** DOCUMENT SEGMENT **
..............................

Personal information
- Born: 9 October 1938 Cluj, Romania
- Died: 5 January 2022 (aged 83) Bârzava, Romania

Fencing career
- Sport: Fencing
- Weapon: Foil
- Hand: right-handed
- National coach: Andrei Vâlcea
- Club: CSA Steaua

Medal record
Women's Foil
Representing Romania
Olympic Games
| Silver medal – second place | 1956 Melbourne | Individual |
| Bronze medal – third place | 1968 Mexico | Team |
| Bronze medal – third place | 1972 Munich | Team |
World Championships
| Gold medal – first place | 1962 Buenos Aires | Individual |
| Gold medal – first place | 1969 Havana | Team |
| Silver medal – second place | 1965 Paris | Individual |
| Silver medal – second place | 1965 Paris | Team |
| Silver medal – second place | 1970 Ankara | Team |
| Bronze medal – third place | 1961 Turin | Team |
| Bronze medal – third place | 1967 Montreal | Team |
| Bronze medal – third place | 1970 Ankara | Individual |
Summer Universiade
| Gold medal – first place | 1961 Sofia | Team |
| Silver medal – second place | 1961 Sofia | Individual |
| Silver medal – second place | 1965 Budapest | Team |

= Olga Szabó-Orbán =

Romanian fencer (1938–2022)

Olga Szabó-Orbán ( Orbán, 9 October 1938 – 5 January 2022) was a Romanian foil fencer, world champion in 1962, and team world champion in 1969. A five-time Olympian, she won an individual silver medal in 1956 and team bronze medals in 1968 and 1972.

..............................

** EXERCISE TASKS **
**1.** Please copy the Olga Szabó-Orbán profile above word for word, everything from "Olga Szabó-Orbán ( Orbán, 9" down to "1968 and 1972.".
**2.** Write the next part of the Olga Szabó-Orbán profile above, starting after its final sentence.

** PROVIDED DATA **
..............................

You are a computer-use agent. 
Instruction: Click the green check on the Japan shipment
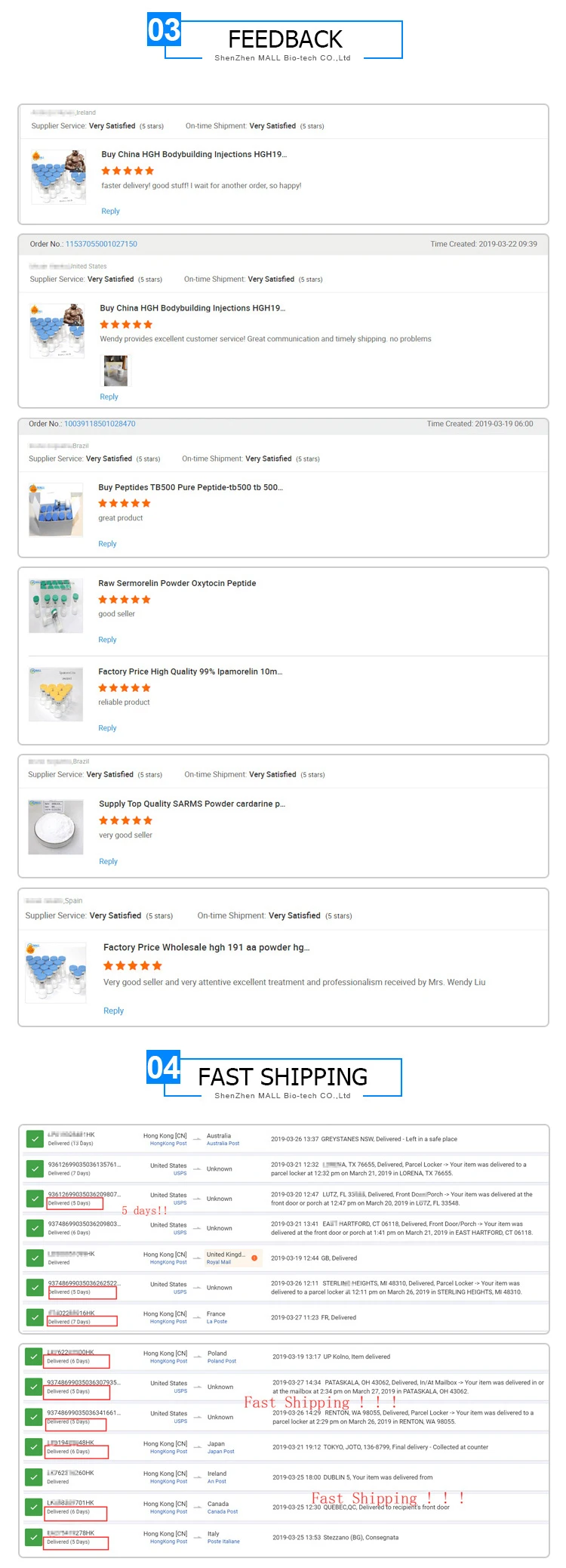point(34,1446)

..............................

** ANSWER SET **
**1.**
Olga Szabó-Orbán ( Orbán, 9 October 1938 – 5 January 2022) was a Romanian foil fencer, world champion in 1962, and team world champion in 1969. A five-time Olympian, she won an individual silver medal in 1956 and team bronze medals in 1968 and 1972.

**2.**
==Career==
Orbán was born into a Hungarian minority in Transylvania. She took up fencing at the relatively late age of 14 after her teacher Ecaterina Bartoș led the whole class to the fencing hall, where her husband Tibor was a coach. Her talent became rapidly apparent and she was placed under the responsibility of coach Ludovic Ozoray at club Progresul Cluj. She won in 1954 her first national championship in the junior category, followed in 1955 by a title in the senior category.

At the 1956 Olympics she earned a silver medal, the first Olympic medal in fencing for Romania. The gold medal went to Great Britain's Gillian Sheen, whom Orbán had beaten twice during the event. In 1961 Orbán won with Maria Vicol, Ana Pascu and Ecaterina Orb-Lazăr Romania's first medal at the World Fencing Championships with a team bronze medal, followed in 1962 by an individual gold medal.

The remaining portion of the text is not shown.